本学院の研修会は、創立以来50有余年の歴史と伝統に培われたものである。他業者では、看板に謳ってはいても、実際には開かれていないとか形骸化している実情が多い中、本学院は「継続は力なり」をモットーに、縷縷営営とした歩みを重ねている。
ここで、研修会の役割について、今一度各人に再認識してもらいたい。
<各界著名人の講演>
年2回、1月と7月は各分野でご活躍中のオーソリティ・専門家をお招きしている。全員が一堂に会するという機会に、有識者のレベルの高い講演を聴くことによって、家庭教師自身も興味や人間の幅を広げ、質の向上と自己研鑽につなげることをねらいとする。
不登校や引きこもり、学習障害に対するケアや、ヤル気を出させる指導法など教育的テーマは無論のこと、映画や歌舞伎、芝居など芸術表現を生業にしている方々のお話、また江戸の文化を通して「学ぶ」ということの本質に触れるご講義など、様々な刺激に接して、個々の生徒指導への活力源にしていってもらえたらと思っている。
講師の先生には、50分の講演形式でたっぷり話していただき、質疑応答の時間も臨機応変に取っている。

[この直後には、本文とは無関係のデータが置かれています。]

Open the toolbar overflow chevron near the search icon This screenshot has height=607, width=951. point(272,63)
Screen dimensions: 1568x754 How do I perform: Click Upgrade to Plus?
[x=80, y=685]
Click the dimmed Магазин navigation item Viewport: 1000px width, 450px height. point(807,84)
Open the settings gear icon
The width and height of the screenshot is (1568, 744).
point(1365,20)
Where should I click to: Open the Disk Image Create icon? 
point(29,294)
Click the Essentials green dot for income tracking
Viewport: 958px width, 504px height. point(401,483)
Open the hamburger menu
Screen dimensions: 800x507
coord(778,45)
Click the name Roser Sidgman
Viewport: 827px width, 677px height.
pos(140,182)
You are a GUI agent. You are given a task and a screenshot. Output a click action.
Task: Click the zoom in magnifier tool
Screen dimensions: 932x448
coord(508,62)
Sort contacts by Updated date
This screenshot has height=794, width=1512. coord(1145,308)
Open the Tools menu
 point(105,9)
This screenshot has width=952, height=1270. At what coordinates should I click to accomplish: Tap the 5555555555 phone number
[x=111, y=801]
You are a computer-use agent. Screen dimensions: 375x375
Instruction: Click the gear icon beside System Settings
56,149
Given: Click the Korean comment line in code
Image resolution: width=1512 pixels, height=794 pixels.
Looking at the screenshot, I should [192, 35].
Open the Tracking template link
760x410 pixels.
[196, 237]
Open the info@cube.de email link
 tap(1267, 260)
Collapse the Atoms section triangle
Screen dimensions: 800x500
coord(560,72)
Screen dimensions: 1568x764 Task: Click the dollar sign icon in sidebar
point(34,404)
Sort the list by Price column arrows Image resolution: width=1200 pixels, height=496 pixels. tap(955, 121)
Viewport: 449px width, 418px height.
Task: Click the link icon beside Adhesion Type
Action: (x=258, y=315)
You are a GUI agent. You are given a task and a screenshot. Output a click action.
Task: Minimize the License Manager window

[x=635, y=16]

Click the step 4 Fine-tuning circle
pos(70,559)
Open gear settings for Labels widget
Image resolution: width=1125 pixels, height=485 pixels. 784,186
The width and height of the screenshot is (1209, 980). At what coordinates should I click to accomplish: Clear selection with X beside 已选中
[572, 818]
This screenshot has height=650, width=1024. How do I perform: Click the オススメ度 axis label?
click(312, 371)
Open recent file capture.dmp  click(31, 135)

年2回の研修会に関しては、講演部分は公開制なので、生徒や御父兄でも講演テーマに関心のある方は、事前予約の上ご出席いただくことが可能である。
<討論形式の各会>
通常の研修会では、毎回それぞれプレゼンテーターを決め、自由にテーマを選んで20分程度、事例や経験に基づいた意見発表をしてもらい、出席者各人から質問や問題提起を引き出し、討論によって議題を深めていく。
若手とベテランが智恵やアイデアを共有しあい、とかく孤独に陥りがちな家庭教師指導に、組織の力で横のつながりをもたしていくことが図れる。悩みや解決困難な問題をなんでも言い合えるような、お互いの関係づくりとしても一役買っている。
研修とは、新人だけが必要とか、ベテランは一方的に教えを垂れるというものではない。双方が忌憚なく意見を出し合い、周りの話からなにがしか得るところを吸収していくこと。 それが、自己研鑽意欲の高いチューターを確保することにつながっていると思う。
顔が見えないネット時代だからこそ、年齢の隔てなく言葉で意思の疎通を交わすことは重要である。家庭教師に最も必要なスキルの一つが、コミュニケーション能力であるとも言えるからだ。
ただ派遣して終わりではなく、相談員・アドバイザーがご家庭と家庭教師の間を密接に取り結んで、常に目配りしているのが本学院の特色だが、研修会においても、個々の家庭教師の切実な問題にすぐさま全員が考え、特にアドバイザー・相談員は能うかぎりの経験を振り絞って、改善策や安心できる言葉を提示するという機能が、有機的に働いている。
今の研修会のスタイルに安住しマンネリ化することなく、より参加意識を高め、「学院」への思いを持ってもらえる研修会にするにはどうしたらいいかということを常に考えている。
これからも、本学院の「いま」を伝える重要なツールとして、「研修会報告」を発信し続けていきたい。